Logo Questions Linux Laravel Mysql Ubuntu Git Menu
 

Matching entire sentence with spaces in lucene BooleanQuery

I have a search string ,

Tulip INN Riyadhh
 Tulip INN Riyadhh LUXURY
 Suites of Tulip INN RIYAHdhh

I need search term , if i mention

 *Tulip INN Riyadhh*

it has to return all the three above, i have restriction that i have to achieve this without QueryParser or Analyser, it has to be only BooleanQuery/WildCardQuery/etc....

Regards, Raghavan

like image 762
Raghavan Avatar asked May 18 '17 16:05

Raghavan


2 Answers

What you need here is a PhraseQuery. Let me explain.

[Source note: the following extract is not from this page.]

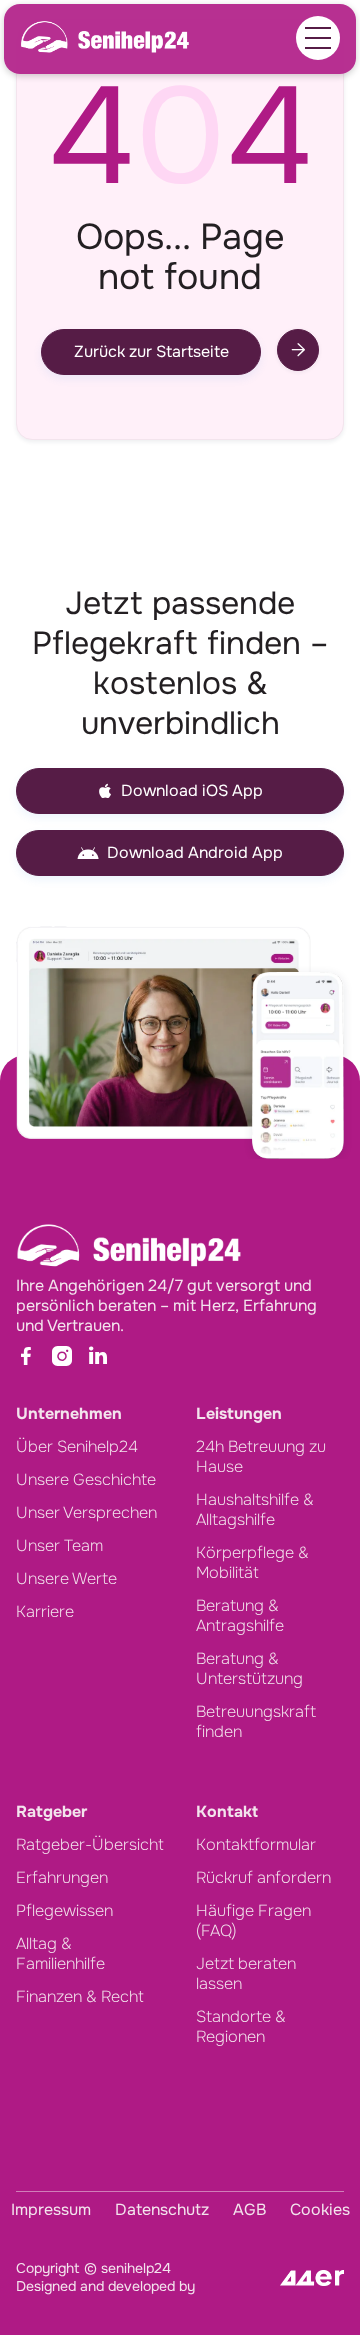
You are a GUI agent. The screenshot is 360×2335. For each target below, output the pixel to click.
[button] (318, 38)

I don't know which analyzer you're using, but I'll suppose you have a very basic one for simplicity, that just converts text to lowercase. Don't tell me you're not using an anlayzer since it's mandatory for Lucene to do any work, at least at the indexing stage - this is what defines the tokenizer and the token filter chain.

Here's how your strings would be tokenized in this example:

  • tulip inn ryiadhh
  • tulip inn ryiadhh luxury
  • suites of tulip inn ryiadhh

Notice how these all contain the token sequence tulip inn ryiadhh. A sequence of tokens is what a PhraseQuery is looking for.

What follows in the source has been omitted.